RECORD EXCERPTS:
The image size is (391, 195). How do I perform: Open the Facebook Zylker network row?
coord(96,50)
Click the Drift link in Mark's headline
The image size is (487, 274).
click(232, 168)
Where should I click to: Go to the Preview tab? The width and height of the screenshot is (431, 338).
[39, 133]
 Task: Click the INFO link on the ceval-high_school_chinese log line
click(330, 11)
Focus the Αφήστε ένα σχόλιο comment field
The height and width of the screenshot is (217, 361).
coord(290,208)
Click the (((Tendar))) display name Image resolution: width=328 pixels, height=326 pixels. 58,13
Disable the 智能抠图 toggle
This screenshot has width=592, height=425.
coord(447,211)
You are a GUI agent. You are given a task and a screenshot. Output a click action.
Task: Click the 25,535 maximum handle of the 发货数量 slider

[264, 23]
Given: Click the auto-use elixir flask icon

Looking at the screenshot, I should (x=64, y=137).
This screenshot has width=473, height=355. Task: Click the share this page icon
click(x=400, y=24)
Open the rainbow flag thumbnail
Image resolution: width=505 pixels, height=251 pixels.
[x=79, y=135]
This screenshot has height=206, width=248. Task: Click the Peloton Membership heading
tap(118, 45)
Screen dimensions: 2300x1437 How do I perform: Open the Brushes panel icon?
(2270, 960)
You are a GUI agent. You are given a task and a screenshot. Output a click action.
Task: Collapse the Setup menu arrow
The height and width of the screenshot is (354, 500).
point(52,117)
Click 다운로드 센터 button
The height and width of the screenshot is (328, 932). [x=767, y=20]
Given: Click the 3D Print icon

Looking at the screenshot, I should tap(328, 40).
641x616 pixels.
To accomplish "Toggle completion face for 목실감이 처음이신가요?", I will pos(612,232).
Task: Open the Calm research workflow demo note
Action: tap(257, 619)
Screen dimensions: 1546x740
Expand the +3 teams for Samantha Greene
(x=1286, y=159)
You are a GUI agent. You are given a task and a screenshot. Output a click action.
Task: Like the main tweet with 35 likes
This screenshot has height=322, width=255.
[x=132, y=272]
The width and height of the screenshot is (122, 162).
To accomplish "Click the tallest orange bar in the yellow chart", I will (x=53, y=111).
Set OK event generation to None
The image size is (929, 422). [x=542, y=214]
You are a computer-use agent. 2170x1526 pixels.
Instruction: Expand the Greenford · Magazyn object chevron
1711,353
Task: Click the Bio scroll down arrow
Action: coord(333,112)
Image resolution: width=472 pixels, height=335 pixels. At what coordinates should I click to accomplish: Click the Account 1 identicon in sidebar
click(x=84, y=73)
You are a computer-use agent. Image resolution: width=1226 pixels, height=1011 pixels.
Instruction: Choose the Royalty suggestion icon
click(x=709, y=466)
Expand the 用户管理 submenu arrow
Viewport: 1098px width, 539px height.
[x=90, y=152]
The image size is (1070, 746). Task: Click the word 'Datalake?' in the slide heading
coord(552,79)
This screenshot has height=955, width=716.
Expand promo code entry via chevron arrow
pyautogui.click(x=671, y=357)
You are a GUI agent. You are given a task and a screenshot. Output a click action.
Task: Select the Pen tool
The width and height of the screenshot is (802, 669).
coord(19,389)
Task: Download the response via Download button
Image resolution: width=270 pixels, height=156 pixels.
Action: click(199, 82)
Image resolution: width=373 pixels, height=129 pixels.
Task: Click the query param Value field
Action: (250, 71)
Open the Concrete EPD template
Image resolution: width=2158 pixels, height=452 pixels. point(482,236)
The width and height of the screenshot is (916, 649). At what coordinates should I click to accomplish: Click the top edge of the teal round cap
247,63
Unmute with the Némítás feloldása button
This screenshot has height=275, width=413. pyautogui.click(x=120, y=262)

WHAT YOU SHOULD DO:
Copy word for word the lines from the one containing "This screenshot has height=955, width=716." through the end of the records.

CORRECT ANSWER:
This screenshot has height=955, width=716.
Expand promo code entry via chevron arrow
pyautogui.click(x=671, y=357)
You are a GUI agent. You are given a task and a screenshot. Output a click action.
Task: Select the Pen tool
The width and height of the screenshot is (802, 669).
coord(19,389)
Task: Download the response via Download button
Image resolution: width=270 pixels, height=156 pixels.
Action: click(199, 82)
Image resolution: width=373 pixels, height=129 pixels.
Task: Click the query param Value field
Action: (250, 71)
Open the Concrete EPD template
Image resolution: width=2158 pixels, height=452 pixels. point(482,236)
The width and height of the screenshot is (916, 649). At what coordinates should I click to accomplish: Click the top edge of the teal round cap
247,63
Unmute with the Némítás feloldása button
This screenshot has height=275, width=413. pyautogui.click(x=120, y=262)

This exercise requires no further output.